Вслед за перестройкой образной системы решительно изменяется и система жанров в новой поэзии. На смену «высоким» поэтическим жанрам классицизма (ода, гимн) на первый план литературного процесса выходят «малые» жанры: дружеское послание, элегия, сатира, баллада, песня, романс. При этом совершается глубокая перестройка внутри жанров: исчезает резкая граница между гражданско-ораторскими и интимно-лирическими жанрами, свойственная поэтике классицизма. «Высокое» содержание начинает проникать в элегию (Батюшков – «На развалинах замка в Швеции», 1814) и дружеское послание (Батюшков – «К Дашкову», 1812), интимно-лирическая тема соединяется органически с темой патриотической, гражданской (А. Ф. Мерзляков – переводы од Тиртея, 1805; Жуковский – «Певец во стане русских воинов», 1812). За этим стоит рост личностного самосознания, индивидуальным лиризмом окрашиваются и гражданские, патриотические чувства, обретающие несвойственную им в классицизме полноту и теплоту. Одновременно с этим нравственные искания, интимные чувства и переживания личности начинают обретать общественную значимость, выходят «из тени», из периферийных жанров классицизма на первый план литературного развития.
В то же время в поэзии первой половины XIX века еще сохраняется унаследованная от классицизма система жанрового мышления. В литературном послании, с его непринужденностью, с его живыми интонациями, стилистической свободой, оттачивается «разговорный стиль» русской лирики, который окажет потом влияние на новые жанры поэтического эпоса – «романа в стихах», стихотворной повести, шутливой поэмы, а также на становление реалистического стиля русской прозы. Элегия, погружаясь во внутренний мир личности, касаясь «вечных» экзистенциальных проблем человеческого бытия, движется к романтизму: не случайно одно из ведущих его течений в поэзии 1820-х годов иногда называют элегическим. Баллада вносит в русскую поэзию народный колорит.
К середине 1810-х годов карамзинская школа восторжествовала над «шишковистами». Даже решительный противник романтического направления М. А. Дмитриев вынужден был признать: «Те, которые держались прежних лирических форм, введенных с Ломоносова, а в языке высоких выражений, те, которые не приняли в слоге новейшей свободы, легкости и игривости выражения, те, несмотря на другие достоинства, стояли как бы на втором месте».
Однако на исходе 1810-х годов школа «гармонической точности» начинает испытывать полемические нападки не только со стороны ревнителей «старого слога», но и со стороны молодых поэтов, сторонников создания поэтического стиля, включающего все богатство русского языка (Ф. Глинка, П. Катенин, А. Грибоедов). Это связано с проблемой народности литературы, все более настойчиво утверждающей себя на русском Парнасе. В 1811 году Ф. Глинка публикует в «Русском вестнике» статью «Замечания о языке славянском и русском, или светском наречии»: «Какое изобилие! Какие возвышенные и какие величественные красоты в наречии славянском! И притом какое искусное и правильное сочетание слов, без чего и лучшие мысли теряют свою красоту». Ему вторит П. Катенин в «Сыне отечества» в 1822 году: «Знаю все насмешки новой школы над славянофилами, варягороссами и пр., но охотно спрошу у самих насмешников, каким же языком нам писать эпопею, трагедию или даже важную благородную прозу? Легкий слог, как говорят, хорош без славянских слов; пусть так, но в легком слоге не вся словесность заключается: он даже не может занять в ней первого места; в нем не существенные достоинства, а роскошь и щегольство языка».

+ + +

● Условия и требования: Дословно выпишите из фрагмента о смене поэтических жанров отрывок, начиная со слов «В то же время» и заканчивая словами «поэзию народный колорит.».

● Исходные данные:

+ + +

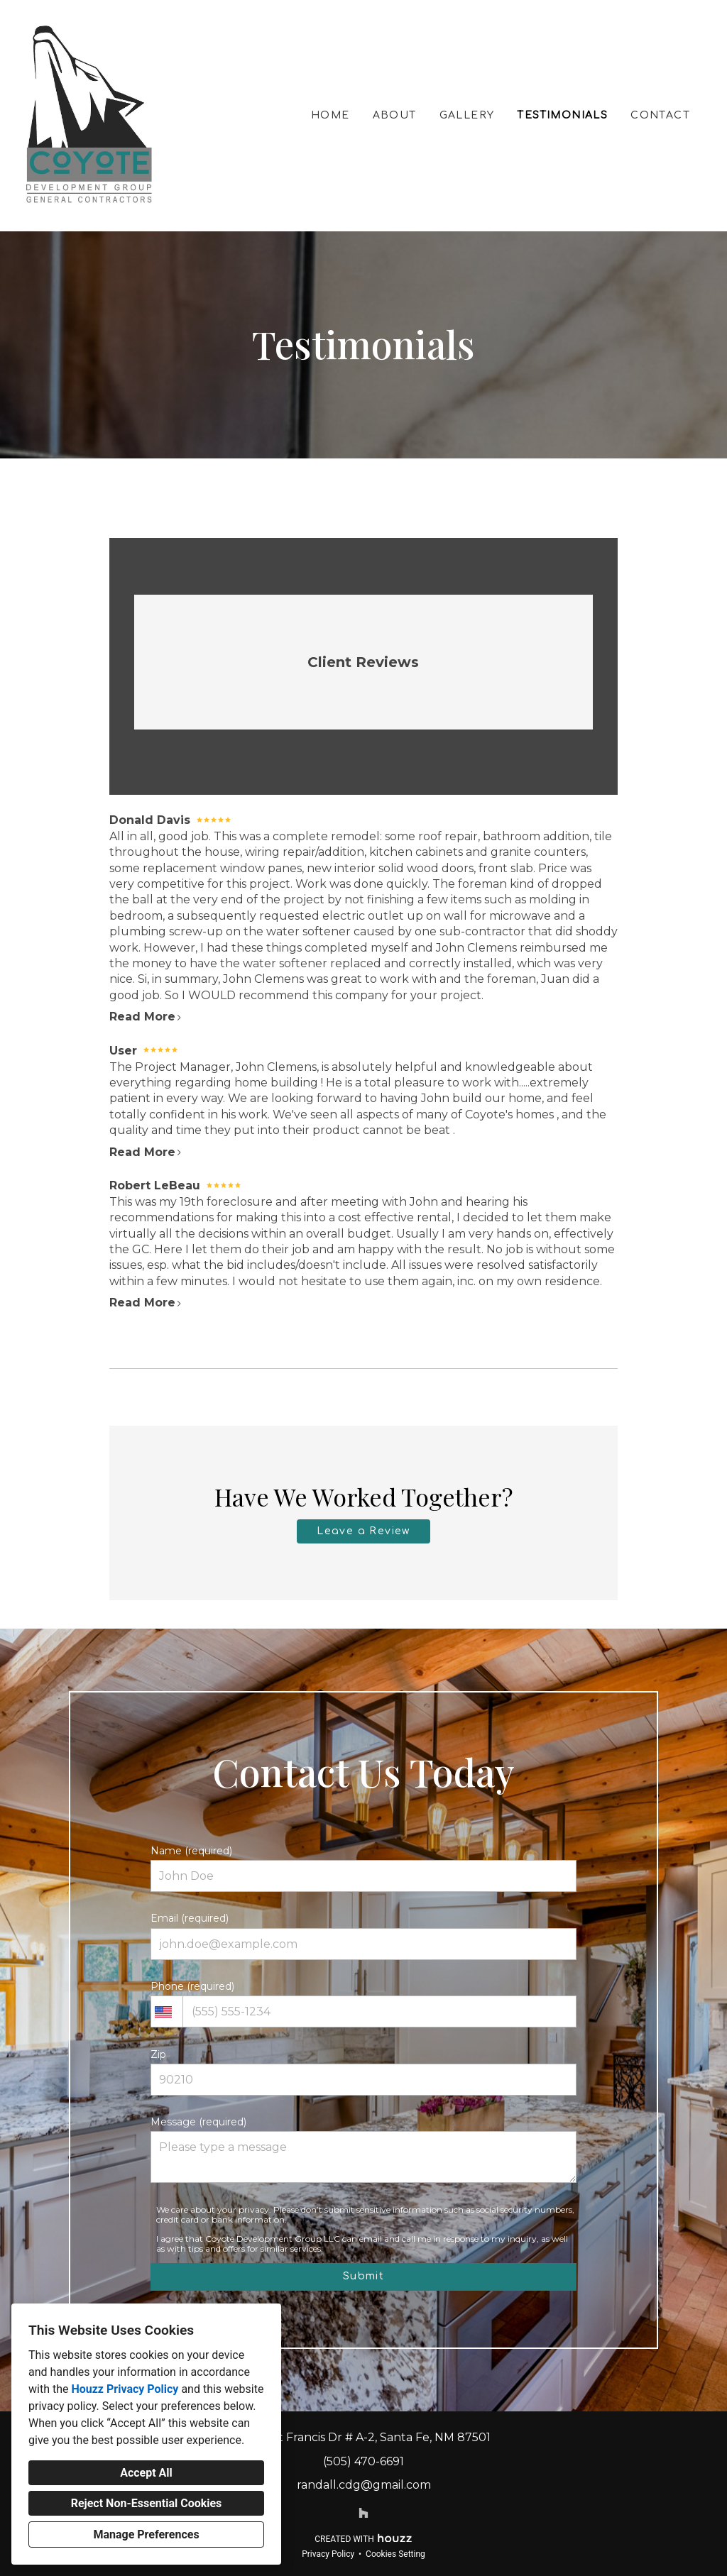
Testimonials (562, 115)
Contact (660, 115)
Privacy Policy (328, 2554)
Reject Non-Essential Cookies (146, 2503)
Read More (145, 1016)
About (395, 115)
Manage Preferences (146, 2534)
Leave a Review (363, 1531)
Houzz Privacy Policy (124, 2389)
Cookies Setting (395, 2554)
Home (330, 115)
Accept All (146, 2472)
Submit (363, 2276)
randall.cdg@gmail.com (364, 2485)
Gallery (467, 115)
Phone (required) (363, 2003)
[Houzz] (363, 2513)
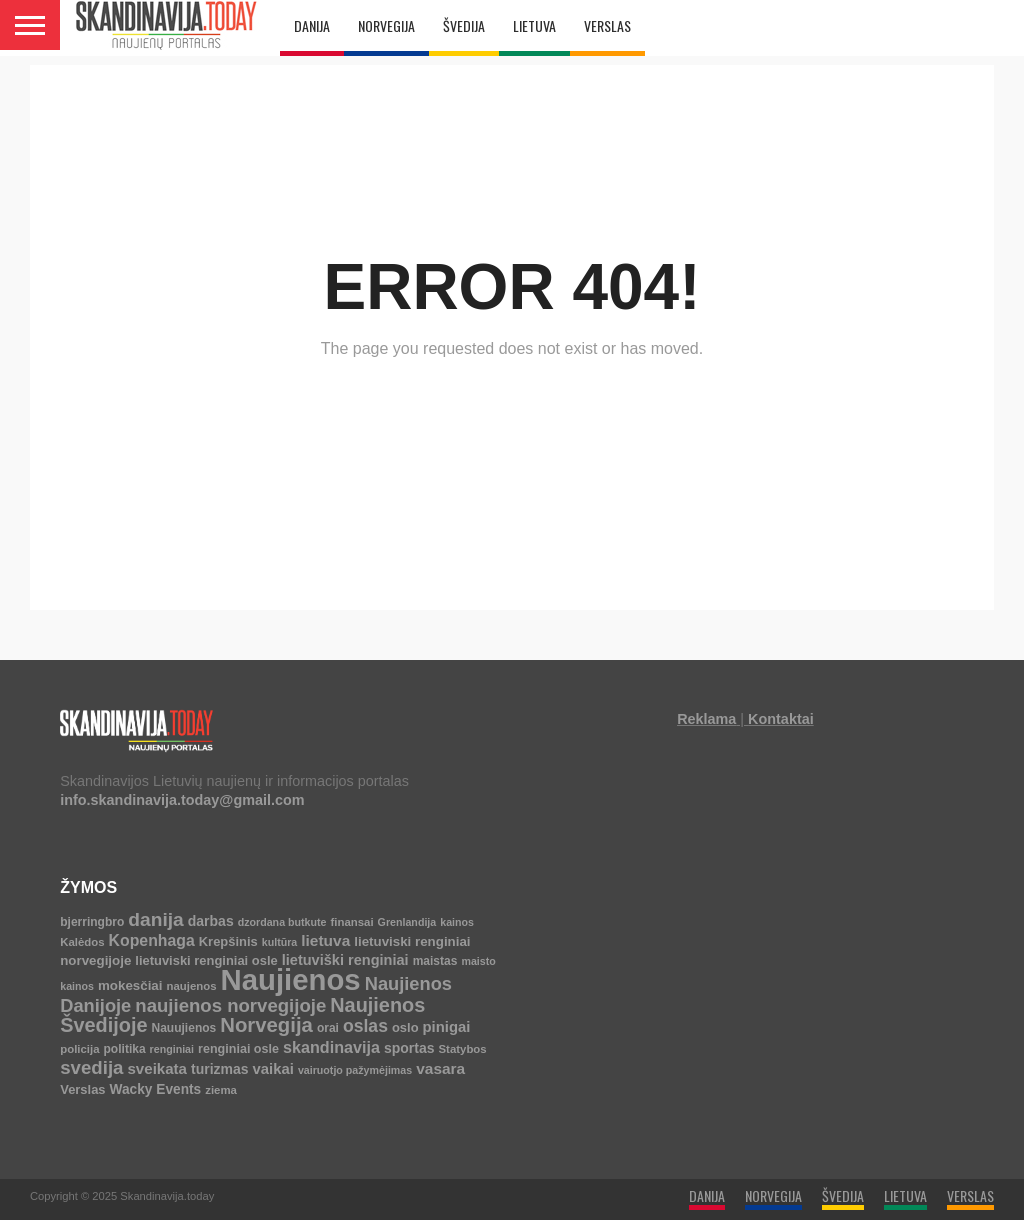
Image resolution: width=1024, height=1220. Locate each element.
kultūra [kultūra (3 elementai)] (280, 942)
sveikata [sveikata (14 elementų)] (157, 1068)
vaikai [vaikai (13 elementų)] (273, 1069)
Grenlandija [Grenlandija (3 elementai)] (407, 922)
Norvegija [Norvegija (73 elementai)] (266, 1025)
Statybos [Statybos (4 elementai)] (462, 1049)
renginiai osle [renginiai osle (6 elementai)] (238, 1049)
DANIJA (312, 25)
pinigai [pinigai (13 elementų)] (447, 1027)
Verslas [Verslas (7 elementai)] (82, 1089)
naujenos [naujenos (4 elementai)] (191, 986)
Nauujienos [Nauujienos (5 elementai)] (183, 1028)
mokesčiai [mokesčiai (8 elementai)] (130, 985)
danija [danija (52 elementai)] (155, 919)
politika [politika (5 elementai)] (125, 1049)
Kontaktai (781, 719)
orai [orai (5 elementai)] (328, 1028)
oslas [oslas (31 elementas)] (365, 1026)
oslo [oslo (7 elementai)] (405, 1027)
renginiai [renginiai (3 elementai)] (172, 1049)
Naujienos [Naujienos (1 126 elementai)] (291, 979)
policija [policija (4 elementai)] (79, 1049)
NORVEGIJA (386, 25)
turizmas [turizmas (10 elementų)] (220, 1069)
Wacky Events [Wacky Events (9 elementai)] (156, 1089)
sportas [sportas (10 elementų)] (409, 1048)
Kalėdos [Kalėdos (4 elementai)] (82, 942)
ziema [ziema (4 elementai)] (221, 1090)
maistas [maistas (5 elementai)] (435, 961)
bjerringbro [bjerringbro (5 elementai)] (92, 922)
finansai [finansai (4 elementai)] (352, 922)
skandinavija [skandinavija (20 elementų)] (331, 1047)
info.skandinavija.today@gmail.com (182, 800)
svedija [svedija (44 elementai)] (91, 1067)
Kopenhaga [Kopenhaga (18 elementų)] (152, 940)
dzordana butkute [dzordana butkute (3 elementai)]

+ + +

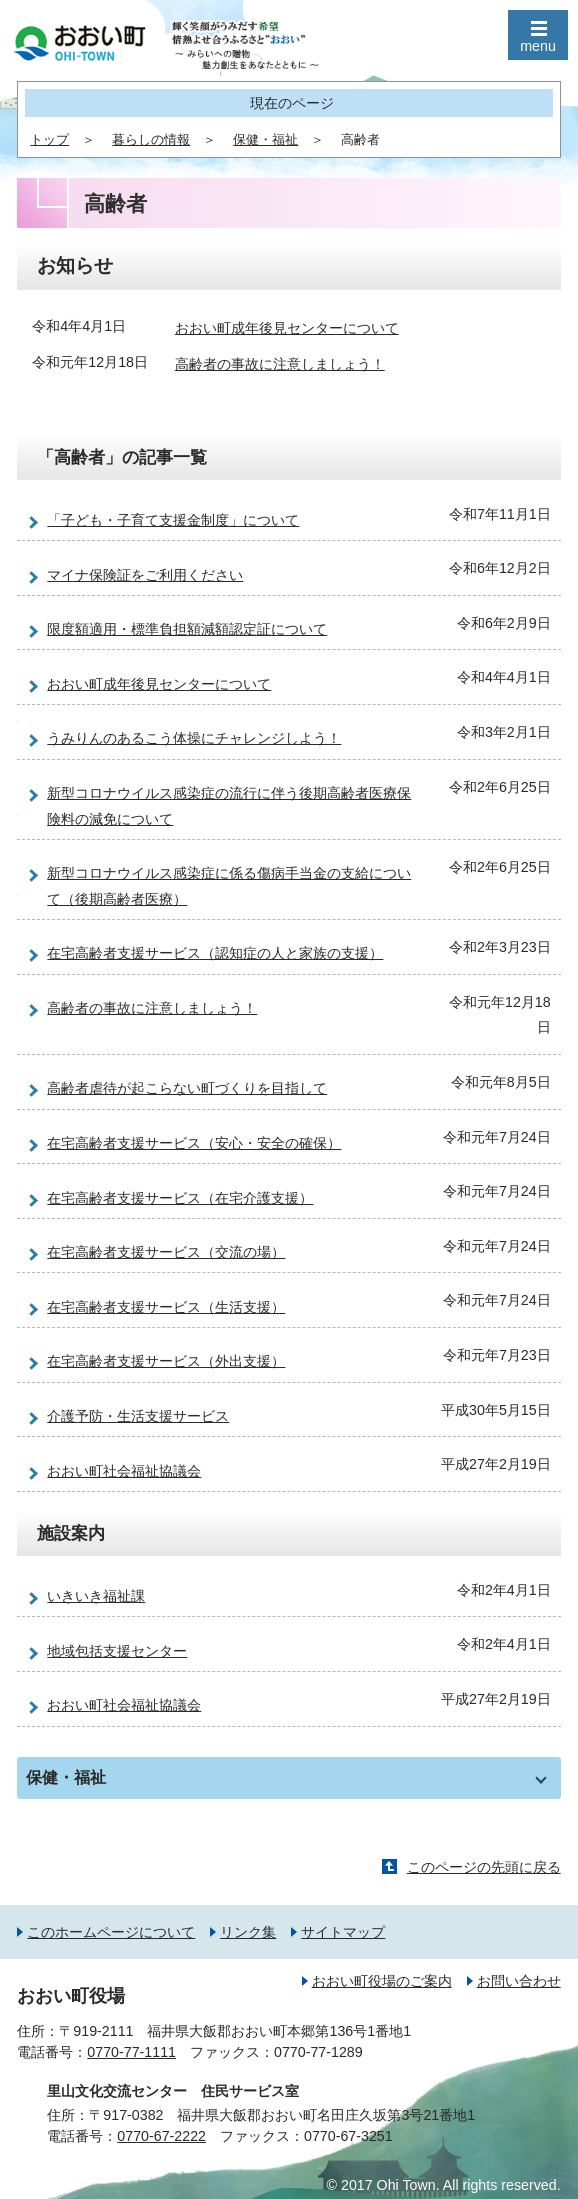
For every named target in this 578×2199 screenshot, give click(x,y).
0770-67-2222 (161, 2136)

+ + +

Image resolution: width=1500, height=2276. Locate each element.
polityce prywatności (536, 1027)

+ + +

● Решение:
В то же время в поэзии первой половины XIX века еще сохраняется унаследованная от классицизма система жанрового мышления. В литературном послании, с его непринужденностью, с его живыми интонациями, стилистической свободой, оттачивается «разговорный стиль» русской лирики, который окажет потом влияние на новые жанры поэтического эпоса – «романа в стихах», стихотворной повести, шутливой поэмы, а также на становление реалистического стиля русской прозы. Элегия, погружаясь во внутренний мир личности, касаясь «вечных» экзистенциальных проблем человеческого бытия, движется к романтизму: не случайно одно из ведущих его течений в поэзии 1820-х годов иногда называют элегическим. Баллада вносит в русскую поэзию народный колорит.